Stored data entries:
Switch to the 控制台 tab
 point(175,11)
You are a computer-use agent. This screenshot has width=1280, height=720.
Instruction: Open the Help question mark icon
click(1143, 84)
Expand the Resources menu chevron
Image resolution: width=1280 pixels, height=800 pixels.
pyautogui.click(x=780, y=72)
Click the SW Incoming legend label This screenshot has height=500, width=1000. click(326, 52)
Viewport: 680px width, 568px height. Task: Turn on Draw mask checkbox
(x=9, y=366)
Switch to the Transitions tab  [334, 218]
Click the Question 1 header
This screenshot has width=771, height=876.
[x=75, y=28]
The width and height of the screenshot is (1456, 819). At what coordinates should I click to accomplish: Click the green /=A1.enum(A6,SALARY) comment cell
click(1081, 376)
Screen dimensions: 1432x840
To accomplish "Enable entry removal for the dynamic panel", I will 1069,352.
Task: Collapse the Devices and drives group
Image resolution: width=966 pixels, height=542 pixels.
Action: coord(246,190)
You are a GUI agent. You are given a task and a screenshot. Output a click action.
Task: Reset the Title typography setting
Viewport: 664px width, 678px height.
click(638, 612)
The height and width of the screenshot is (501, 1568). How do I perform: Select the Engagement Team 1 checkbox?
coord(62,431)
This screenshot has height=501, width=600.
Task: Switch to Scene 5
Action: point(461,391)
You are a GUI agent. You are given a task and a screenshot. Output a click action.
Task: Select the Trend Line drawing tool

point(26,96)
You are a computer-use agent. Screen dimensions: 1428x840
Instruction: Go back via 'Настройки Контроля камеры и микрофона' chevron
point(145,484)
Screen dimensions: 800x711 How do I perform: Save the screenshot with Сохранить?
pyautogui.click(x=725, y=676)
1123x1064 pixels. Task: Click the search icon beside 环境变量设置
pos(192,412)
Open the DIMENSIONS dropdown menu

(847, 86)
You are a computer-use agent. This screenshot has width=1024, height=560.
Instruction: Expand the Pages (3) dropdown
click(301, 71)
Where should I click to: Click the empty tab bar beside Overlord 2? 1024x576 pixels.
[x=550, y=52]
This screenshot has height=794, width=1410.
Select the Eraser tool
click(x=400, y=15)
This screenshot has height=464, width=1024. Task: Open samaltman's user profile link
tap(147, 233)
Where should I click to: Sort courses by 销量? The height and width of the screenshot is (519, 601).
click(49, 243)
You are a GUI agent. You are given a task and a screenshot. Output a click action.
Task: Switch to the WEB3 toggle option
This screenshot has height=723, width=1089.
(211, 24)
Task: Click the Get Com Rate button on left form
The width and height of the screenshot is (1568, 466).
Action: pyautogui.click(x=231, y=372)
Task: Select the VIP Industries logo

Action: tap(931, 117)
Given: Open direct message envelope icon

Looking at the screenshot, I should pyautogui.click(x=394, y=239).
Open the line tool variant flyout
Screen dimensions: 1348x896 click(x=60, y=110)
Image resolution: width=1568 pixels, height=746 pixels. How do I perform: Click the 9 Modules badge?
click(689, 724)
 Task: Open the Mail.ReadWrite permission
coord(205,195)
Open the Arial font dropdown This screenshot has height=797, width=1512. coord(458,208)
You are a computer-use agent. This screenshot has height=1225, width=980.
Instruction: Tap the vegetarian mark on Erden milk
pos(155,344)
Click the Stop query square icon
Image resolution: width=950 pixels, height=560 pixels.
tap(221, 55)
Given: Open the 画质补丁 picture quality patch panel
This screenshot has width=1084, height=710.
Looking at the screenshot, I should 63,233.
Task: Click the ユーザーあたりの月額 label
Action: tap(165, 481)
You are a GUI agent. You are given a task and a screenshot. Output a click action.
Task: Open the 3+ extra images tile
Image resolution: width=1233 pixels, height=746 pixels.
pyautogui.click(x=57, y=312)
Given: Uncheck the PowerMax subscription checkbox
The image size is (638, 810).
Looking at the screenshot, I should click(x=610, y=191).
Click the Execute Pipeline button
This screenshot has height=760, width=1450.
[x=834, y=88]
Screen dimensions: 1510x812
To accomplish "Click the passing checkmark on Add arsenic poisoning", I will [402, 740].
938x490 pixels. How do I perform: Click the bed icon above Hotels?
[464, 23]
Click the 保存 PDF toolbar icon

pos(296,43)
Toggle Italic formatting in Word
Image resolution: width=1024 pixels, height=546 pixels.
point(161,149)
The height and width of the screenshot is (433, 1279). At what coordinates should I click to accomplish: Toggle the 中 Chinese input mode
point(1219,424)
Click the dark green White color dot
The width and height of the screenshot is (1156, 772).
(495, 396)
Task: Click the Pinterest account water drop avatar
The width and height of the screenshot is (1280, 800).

Instructions for the task:
Working down from the line that contains "Instruction: Tap the", retype each line exactly through the last line of the data, and give nothing else.

Response:
Instruction: Tap the vegetarian mark on Erden milk
pos(155,344)
Click the Stop query square icon
Image resolution: width=950 pixels, height=560 pixels.
tap(221, 55)
Given: Open the 画质补丁 picture quality patch panel
This screenshot has width=1084, height=710.
Looking at the screenshot, I should 63,233.
Task: Click the ユーザーあたりの月額 label
Action: tap(165, 481)
You are a GUI agent. You are given a task and a screenshot. Output a click action.
Task: Open the 3+ extra images tile
Image resolution: width=1233 pixels, height=746 pixels.
pyautogui.click(x=57, y=312)
Given: Uncheck the PowerMax subscription checkbox
The image size is (638, 810).
Looking at the screenshot, I should click(x=610, y=191).
Click the Execute Pipeline button
This screenshot has height=760, width=1450.
[x=834, y=88]
Screen dimensions: 1510x812
To accomplish "Click the passing checkmark on Add arsenic poisoning", I will [402, 740].
938x490 pixels. How do I perform: Click the bed icon above Hotels?
[464, 23]
Click the 保存 PDF toolbar icon

pos(296,43)
Toggle Italic formatting in Word
Image resolution: width=1024 pixels, height=546 pixels.
point(161,149)
The height and width of the screenshot is (433, 1279). At what coordinates should I click to accomplish: Toggle the 中 Chinese input mode
point(1219,424)
Click the dark green White color dot
The width and height of the screenshot is (1156, 772).
(495, 396)
Task: Click the Pinterest account water drop avatar
The width and height of the screenshot is (1280, 800).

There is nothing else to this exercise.